Another stupid question

Wednesday, February 10th, 2021

Here’s another thing that has been bothering me for some time. As we all know RDBMSes more complex than SQLite have data management that is more complex than simply writing all data into one file sequentially plus you have database users belonging to different roles with different permissions on different databases. And you’re supposed to connect it via the usual networking mechanism even if you’re running it on the same machine. And advanced features include multi-machine interaction like sharding, replication and such.

So the question is: if this all looks like a standalone operating system then why enterprise-grade RDBMS are running as applications instead of their own OSes build on some kernel to manage CPU cores, storage and network interface? And in the age of containers we don’t really need to have an app version even for legacy version, just replace the driver (or merely its settings).

But maybe like the last time I wondered why GPUs do not have raytracing, I’ll learn that it’s a trend already and I’m just oblivious to it.

A quick glance at Bink Audio

Tuesday, February 2nd, 2021

Since my attention was drawn to this format (and binary specification was provided as well) I’ve briefly looked at it—and a brief look should be enough.

From what I see it’s the same Bink Audio but in its own container instead of Bink.
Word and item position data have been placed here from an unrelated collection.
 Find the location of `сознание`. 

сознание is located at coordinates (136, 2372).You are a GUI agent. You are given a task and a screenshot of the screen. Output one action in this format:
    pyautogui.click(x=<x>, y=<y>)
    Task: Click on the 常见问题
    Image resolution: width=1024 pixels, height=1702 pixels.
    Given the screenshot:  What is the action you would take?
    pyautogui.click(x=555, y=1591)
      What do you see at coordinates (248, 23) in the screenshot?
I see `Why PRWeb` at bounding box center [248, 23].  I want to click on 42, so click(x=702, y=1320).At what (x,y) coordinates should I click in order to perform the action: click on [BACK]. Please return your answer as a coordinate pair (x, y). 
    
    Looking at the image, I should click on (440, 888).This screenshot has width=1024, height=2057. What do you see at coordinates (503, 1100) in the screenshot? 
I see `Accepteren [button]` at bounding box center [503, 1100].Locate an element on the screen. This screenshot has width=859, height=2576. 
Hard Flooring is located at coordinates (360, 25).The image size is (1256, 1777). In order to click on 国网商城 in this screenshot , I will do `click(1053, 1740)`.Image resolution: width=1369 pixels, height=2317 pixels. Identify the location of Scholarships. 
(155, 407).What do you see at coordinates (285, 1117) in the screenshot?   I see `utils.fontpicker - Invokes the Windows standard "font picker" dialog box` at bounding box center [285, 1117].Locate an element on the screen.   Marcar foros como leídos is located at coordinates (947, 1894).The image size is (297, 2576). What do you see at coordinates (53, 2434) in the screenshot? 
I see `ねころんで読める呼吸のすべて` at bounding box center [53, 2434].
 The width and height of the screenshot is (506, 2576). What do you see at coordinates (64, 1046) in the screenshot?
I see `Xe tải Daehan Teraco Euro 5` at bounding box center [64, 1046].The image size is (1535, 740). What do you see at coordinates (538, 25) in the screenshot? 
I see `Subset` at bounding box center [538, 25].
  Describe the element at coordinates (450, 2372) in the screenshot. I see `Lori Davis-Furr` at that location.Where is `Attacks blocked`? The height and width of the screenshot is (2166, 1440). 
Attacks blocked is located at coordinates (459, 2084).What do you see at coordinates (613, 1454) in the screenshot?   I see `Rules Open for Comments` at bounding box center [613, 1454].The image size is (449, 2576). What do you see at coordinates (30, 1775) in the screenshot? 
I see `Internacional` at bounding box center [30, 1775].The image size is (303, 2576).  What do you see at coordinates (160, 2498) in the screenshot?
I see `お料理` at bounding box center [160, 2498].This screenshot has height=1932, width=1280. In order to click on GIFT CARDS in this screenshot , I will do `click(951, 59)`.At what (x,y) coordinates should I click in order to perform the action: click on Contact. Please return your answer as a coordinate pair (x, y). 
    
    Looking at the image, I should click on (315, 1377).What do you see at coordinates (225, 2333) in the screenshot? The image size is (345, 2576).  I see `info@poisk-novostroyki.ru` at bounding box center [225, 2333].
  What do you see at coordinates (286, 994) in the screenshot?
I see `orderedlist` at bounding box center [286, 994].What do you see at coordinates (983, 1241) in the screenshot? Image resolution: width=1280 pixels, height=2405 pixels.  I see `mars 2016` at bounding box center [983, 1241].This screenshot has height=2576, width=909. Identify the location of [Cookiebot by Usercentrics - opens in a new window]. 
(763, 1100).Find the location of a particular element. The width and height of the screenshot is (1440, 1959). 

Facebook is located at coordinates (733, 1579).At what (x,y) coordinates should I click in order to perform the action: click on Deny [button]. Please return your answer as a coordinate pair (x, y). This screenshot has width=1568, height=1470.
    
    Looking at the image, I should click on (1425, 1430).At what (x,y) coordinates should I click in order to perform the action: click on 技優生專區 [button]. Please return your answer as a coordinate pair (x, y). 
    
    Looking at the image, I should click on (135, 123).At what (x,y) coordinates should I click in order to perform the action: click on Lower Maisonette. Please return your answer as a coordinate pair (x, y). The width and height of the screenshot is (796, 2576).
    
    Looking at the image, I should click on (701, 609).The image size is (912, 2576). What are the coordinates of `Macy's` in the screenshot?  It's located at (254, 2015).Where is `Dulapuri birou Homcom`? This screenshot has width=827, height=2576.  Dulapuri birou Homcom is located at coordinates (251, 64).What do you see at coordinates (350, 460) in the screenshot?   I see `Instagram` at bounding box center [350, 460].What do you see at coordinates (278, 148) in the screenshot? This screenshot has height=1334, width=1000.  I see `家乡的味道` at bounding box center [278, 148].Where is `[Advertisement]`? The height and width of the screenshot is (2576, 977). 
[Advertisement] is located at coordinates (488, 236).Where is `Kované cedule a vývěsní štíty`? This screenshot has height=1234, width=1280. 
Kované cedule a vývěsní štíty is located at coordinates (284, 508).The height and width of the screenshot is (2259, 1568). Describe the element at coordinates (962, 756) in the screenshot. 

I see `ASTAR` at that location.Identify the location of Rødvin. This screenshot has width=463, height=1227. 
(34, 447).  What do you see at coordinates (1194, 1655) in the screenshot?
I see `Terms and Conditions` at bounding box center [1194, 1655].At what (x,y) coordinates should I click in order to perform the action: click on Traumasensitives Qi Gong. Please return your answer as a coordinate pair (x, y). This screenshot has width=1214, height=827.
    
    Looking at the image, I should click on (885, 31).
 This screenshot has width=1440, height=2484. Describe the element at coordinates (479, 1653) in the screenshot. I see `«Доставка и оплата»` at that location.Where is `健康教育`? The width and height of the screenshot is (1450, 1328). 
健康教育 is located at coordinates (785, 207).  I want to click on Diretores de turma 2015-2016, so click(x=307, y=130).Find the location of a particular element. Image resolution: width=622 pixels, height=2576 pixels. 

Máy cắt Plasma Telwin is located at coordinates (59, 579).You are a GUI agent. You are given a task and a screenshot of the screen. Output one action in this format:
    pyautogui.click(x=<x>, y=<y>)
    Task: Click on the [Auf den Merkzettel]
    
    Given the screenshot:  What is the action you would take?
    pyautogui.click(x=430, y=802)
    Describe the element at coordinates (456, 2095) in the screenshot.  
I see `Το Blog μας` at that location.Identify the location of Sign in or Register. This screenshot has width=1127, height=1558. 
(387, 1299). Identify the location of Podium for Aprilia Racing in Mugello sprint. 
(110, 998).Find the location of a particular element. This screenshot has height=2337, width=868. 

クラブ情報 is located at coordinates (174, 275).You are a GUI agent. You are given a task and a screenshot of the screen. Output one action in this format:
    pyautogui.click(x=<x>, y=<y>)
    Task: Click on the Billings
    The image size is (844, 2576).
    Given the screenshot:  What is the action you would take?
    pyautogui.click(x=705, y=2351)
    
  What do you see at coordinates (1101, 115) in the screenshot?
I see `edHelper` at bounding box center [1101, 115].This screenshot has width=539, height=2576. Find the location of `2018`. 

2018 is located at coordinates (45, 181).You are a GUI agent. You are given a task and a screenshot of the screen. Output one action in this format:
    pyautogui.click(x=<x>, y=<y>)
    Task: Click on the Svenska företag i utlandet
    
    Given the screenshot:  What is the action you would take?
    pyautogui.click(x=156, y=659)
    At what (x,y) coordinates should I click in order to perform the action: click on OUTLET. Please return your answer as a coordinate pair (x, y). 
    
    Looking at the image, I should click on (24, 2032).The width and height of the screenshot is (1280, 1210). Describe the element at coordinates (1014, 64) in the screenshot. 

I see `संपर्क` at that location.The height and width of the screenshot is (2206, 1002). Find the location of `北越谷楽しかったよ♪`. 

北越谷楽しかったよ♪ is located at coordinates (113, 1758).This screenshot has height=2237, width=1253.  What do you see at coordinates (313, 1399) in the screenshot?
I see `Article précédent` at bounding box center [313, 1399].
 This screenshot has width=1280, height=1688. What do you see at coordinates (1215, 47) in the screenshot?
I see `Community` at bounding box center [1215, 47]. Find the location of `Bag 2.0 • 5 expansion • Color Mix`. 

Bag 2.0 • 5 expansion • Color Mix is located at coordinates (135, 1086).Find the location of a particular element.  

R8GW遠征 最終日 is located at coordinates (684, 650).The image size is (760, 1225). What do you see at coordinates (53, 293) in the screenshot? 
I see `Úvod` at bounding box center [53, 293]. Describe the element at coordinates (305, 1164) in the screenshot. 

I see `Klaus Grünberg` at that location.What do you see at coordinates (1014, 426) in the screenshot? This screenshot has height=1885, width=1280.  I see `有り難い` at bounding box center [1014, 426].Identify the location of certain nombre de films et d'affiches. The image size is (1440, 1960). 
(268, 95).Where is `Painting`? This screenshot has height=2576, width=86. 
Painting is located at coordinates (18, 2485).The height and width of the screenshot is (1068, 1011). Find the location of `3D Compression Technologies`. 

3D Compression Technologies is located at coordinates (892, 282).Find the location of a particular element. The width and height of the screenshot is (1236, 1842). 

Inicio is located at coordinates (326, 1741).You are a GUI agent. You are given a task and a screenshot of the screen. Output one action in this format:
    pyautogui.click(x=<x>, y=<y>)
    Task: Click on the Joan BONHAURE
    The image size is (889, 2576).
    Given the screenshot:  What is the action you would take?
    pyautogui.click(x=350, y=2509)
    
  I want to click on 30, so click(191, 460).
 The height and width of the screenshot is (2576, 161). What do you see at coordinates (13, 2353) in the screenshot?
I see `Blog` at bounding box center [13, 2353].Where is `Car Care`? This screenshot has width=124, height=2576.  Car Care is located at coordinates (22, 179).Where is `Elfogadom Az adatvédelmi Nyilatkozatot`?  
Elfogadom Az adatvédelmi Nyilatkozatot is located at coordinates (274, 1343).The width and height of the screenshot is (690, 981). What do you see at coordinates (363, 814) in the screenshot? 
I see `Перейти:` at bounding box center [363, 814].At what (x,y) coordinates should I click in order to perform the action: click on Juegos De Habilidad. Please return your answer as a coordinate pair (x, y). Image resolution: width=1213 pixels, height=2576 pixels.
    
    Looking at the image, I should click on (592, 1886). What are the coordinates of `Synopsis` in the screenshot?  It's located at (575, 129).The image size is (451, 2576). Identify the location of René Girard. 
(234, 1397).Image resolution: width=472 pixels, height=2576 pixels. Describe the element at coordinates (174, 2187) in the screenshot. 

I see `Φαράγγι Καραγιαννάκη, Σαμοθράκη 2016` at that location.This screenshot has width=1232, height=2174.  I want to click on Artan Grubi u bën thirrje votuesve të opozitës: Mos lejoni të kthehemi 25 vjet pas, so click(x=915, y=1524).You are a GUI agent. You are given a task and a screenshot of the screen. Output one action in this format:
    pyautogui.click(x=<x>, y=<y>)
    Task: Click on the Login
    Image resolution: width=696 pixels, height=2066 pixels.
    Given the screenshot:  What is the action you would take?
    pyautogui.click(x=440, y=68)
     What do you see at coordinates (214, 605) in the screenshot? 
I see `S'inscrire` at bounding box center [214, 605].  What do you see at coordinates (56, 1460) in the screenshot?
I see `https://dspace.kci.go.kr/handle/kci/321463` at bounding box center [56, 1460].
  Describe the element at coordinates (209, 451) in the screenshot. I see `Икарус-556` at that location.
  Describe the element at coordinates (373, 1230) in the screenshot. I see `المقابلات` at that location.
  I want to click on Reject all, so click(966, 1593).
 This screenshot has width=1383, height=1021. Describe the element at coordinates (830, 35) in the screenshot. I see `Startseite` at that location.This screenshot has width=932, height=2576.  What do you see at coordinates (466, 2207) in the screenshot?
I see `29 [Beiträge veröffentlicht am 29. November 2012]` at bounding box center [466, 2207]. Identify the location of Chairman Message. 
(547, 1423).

It has 24-byte header, a table of 16-bit audio block sizes and actual audio data (each frame may be prefixed with 0x99 0x99 but I’m not sure since I’ve not seen a single file in that format).

Frame header:

  • 1FCB magic;
  • one byte of version (version 2 groups audio frames together, previous one does not);
  • one byte with number of blocks per frame;
  • two-byte sampling rate;
  • four-byte variable, probably frame length in samples;
  • four-byte unknown variable, maybe suggested input buffer size?
  • four-byte unknown variable
  • four-byte variable, number of frames in seek table.

So as expected it’s nothing special.